背景に小さく写ってる人にはプライバシー権(肖像権)はありませんが、 背景かそうでないのか?のグレーゾーンもありますので、あやしい場合は 被写界深度を浅く撮ったり、 レタッチで背景をぼかしたり、そもそも背景が写らない壁際で撮ったりするのが確実です。

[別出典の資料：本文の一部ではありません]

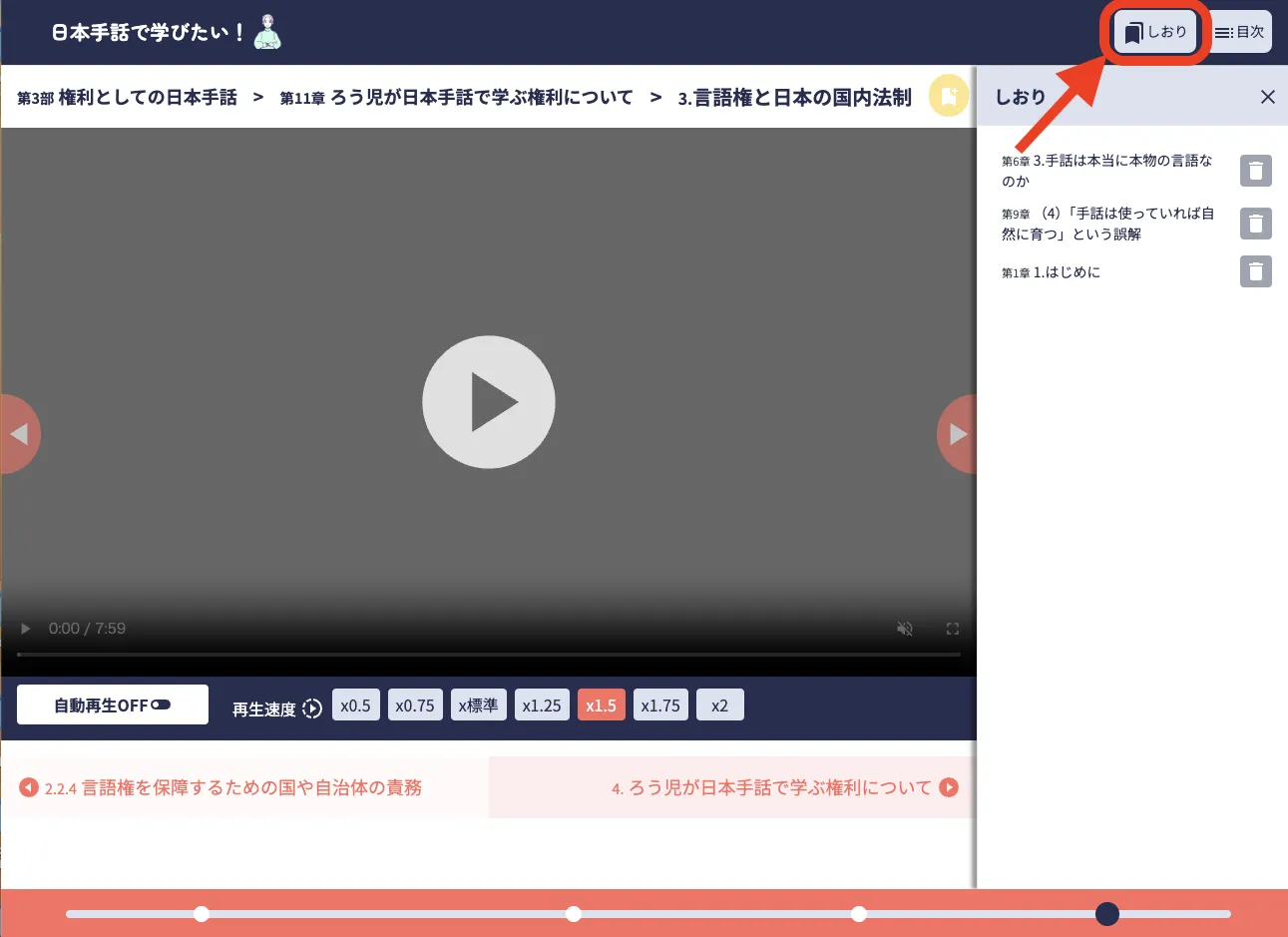
Task: Select x1.5 playback speed
Action: (601, 704)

レイヤーさんを撮らせてもらうための許可と、それをWebサイトで公開するための許可の二つの許可が必要です。特に公開のための許可はレイヤーさんから一筆もらうのが確実です。CNが正確にわかりますし、 帰宅後にそのサインに萌えるのも楽しみの一つです。事前に用紙を作っておくのがよいでしょう。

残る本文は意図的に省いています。